Carry on the news article about Abortion Care Tennessee from its last sentence, keeping its reporting style.

===== TEXT BLOCK =====

With the event’s slate of comedians, drag queens and musical performances, the upbeat and celebratory energy at Abortion Care Tennessee’s “Abortion Forever No Matter What” variety show contrasted with the cause it was created to support.
The fundraising event at the Blue Room at Third Man Records on April 8 was a bright spot amid a few tumultuous weeks in Tennessee — inside of a few tumultuous years for reproductive rights. Another bright spot: The statewide abortion fund is able to cover costs for Tennesseans traveling out of state to receive an abortion, says Robyn Baldridge, co-founder and development coordinator for ACT.
“We can’t do a lot to quell the emotional horror that comes from having to travel out of state for basic health care, but we can, at the very least, make sure that someone who does not want to continue a pregnancy can get to where they need to go to make that happen,” Baldridge says.
Earlier in the day, ACT and reproductive justice advocacy and education group Beyond Roe Collective partnered to produce a self-managed abortion training class, which they plan to offer quarterly. For fear of legal ramifications, the organizations can’t say exactly how to obtain the pills necessary for a medication abortion (that’s a question for the public health campaign Plan C), but takes it from there, explaining how to administer mifepristone and misoprostol for a medication abortion — safe up to 12 weeks into a pregnancy. (The training also described a method with just misoprostol, as mifepristone is currently at risk of being banned under federal litigation.)
Baldridge, who led the training, advised on medication for pain and nausea and how to know when the bleeding is too much. (Soaking more than two pads an hour is a reason to seek medical care.) At the hospital, a patient can tell health care workers they’re having a miscarriage — though simply saying they need medical care is enough. When doing online research, a person can use an incognito tab or what’s known as a virtual private network (VPN). They should also have someone check in on them during the process, and avoid talking about it via text for security purposes.
The scene at the self-managed abortion training wasn’t part of the original plan for ACT, which started in a grassroots manner in 2018, years before Tennessee’s strict abortion ban went into effect. On March 3, 2020 — the day of Nashville’s devastating tornado — they launched their socials. Then the pandemic negated in-person fundraising events. The organization became grant-funded, and in its early days could offer $75 through clinics to the patients who needed it most.
“I worked in a clinic, and there were just no resources even before [the fall of Roe v. Wade] — people were having to travel,” Baldridge says. “I saw $50 being the difference between someone continuing a pregnancy or not.”

===== RAW DATA =====

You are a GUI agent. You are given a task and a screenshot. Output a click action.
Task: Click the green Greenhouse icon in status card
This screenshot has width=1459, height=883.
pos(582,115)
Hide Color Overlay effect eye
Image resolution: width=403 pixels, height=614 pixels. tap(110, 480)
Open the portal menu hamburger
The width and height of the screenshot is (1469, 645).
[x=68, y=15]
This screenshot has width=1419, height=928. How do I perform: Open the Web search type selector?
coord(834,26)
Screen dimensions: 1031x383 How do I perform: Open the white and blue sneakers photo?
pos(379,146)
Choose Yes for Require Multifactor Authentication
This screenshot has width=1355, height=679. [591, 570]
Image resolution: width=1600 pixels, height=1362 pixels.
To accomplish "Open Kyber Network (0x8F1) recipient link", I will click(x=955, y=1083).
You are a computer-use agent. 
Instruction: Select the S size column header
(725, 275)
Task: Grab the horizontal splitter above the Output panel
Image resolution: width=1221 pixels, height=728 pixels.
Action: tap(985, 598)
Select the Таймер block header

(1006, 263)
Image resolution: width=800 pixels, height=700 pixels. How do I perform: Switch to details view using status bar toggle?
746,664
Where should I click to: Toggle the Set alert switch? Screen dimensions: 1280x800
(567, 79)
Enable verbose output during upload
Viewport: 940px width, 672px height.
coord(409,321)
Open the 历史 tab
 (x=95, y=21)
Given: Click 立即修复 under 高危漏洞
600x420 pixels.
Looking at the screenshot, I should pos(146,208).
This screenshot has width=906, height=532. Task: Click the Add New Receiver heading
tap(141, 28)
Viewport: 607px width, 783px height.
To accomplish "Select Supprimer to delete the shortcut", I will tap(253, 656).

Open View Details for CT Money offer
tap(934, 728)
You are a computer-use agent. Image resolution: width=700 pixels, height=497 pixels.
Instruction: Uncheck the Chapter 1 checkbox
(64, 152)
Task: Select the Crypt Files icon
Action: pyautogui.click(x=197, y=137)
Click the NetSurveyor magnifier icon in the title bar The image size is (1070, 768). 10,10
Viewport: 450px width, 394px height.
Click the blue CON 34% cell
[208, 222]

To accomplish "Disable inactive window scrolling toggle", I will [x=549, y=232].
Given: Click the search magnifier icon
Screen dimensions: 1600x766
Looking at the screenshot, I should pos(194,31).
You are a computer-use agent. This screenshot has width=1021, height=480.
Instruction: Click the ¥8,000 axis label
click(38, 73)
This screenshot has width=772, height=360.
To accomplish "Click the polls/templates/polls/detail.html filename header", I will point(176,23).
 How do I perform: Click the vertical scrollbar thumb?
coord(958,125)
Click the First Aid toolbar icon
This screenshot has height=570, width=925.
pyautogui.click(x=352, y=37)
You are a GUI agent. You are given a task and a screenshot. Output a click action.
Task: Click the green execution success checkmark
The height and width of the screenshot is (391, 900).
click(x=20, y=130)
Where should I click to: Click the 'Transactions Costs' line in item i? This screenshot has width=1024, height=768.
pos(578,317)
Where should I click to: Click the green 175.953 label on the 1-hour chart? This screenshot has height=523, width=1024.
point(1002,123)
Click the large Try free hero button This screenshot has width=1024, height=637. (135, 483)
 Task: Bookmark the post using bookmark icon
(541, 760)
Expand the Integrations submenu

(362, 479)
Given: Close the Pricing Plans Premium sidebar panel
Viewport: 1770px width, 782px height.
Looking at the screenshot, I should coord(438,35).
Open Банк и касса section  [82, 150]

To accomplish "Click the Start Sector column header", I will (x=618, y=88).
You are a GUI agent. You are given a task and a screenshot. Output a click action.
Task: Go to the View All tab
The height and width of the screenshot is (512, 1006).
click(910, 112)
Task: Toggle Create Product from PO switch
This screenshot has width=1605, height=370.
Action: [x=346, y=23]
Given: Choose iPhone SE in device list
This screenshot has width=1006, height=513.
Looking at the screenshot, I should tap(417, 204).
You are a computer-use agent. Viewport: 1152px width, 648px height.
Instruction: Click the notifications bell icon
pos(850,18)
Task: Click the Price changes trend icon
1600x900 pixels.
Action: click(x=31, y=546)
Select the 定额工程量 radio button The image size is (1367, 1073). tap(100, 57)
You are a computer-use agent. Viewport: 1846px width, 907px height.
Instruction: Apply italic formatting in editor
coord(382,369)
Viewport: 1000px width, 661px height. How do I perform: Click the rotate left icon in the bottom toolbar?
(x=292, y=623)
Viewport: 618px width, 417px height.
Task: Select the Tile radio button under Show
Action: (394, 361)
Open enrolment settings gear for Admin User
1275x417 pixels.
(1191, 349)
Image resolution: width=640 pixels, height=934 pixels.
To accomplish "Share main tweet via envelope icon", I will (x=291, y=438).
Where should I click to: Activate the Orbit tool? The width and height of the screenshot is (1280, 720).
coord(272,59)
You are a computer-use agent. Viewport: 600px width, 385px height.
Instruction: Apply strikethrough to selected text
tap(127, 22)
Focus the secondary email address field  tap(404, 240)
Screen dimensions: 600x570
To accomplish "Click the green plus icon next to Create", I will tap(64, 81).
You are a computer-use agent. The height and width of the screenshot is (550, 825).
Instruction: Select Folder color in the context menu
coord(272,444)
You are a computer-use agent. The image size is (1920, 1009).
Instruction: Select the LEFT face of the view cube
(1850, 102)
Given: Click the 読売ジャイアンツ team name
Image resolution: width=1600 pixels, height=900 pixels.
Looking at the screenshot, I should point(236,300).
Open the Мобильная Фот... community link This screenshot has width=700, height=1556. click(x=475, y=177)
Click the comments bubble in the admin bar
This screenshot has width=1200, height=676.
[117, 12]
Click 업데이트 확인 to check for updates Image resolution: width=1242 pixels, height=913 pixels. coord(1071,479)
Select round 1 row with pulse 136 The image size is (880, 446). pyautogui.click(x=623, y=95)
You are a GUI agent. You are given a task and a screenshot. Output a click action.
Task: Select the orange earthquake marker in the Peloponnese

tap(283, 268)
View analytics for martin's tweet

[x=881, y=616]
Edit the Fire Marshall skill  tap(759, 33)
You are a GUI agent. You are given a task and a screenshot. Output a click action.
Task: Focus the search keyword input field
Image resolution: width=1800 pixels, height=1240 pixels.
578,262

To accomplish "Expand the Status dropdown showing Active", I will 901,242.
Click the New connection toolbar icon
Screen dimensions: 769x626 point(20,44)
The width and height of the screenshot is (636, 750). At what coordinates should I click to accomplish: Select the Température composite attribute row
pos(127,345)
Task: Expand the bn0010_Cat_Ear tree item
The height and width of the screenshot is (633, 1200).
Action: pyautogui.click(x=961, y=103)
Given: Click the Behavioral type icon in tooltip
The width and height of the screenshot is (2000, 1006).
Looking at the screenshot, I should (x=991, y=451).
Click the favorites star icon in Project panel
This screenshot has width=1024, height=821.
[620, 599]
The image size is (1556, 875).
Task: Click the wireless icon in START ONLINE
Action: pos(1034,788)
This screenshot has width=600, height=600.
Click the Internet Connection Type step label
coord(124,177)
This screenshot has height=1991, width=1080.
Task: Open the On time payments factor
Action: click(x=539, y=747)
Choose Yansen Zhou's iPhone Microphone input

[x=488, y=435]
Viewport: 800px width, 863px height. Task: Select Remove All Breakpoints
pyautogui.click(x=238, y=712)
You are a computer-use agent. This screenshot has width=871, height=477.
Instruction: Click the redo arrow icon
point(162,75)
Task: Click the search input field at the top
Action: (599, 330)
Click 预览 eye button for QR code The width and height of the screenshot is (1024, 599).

=====

(ANSWER):
Then the Supreme Court decision that would overturn Roe v. Wade leaked in May 2022.
“In the 48 hours after the Supreme Court leak, we had raised $56,000,” Baldridge says. “I looked at our PayPal and thought it had to have been a glitch.”
Abortion Care Tennessee has found a new purpose in responding to the way Tennessee’s restrictive abortion laws have been implemented, while other organizations such as Healthy and Free Tennessee focus on advocacy work, and Beyond Roe Collective on education. Giving to Planned Parenthood is great, Baldridge says, but in her experience, its subsidization of the procedure cost based on income often fell short — and now they don’t perform abortions at all. (The organization has since introduced navigation services and pay for the costs of all travel as well as help reduce the cost of the abortion.)
“We should all be able to be doing literally anything else than advocating for basic human freedoms,” she says. “Ideally at some point we’ll have enough money and energy and bandwidth to be able to dismantle the systems that make our work necessary. But right now in Tennessee, we’re just doing what we can to respond to the reality and make sure our patients can get where they need to go.”
Costs for travel and obtaining an abortion out of state are rising, Baldridge says, up to about $2,500 per person.
“The momentum needs to stay, because a lot of it had already died down by the time the law even went into effect,” she says.
At the state House this year, a bill providing an exception for rape and incest, as well as one that would ban only “elective abortions,” failed. Instead, only a narrow allowance for doctors to perform the procedure to save the life of the mother was added — a “compromise bill” to appease anti-abortion organization Tennessee Right to Life.
Baldridge says the people of Tennessee said “absolutely not” when the state legislature nearly completely banned abortion. Indeed, more Tennesseans now identify as pro-choice than anti-abortion. There’s some consolation and some hope, she says, because ACT has their backs.
“I didn’t realize until [ACT’s fundraiser shows] actually happened, how much people need an outlet to donate and to give back as much as they need a space of joy and catharsis and of processing together,” Baldridge says. “That really happens at these events, and it’s really special.”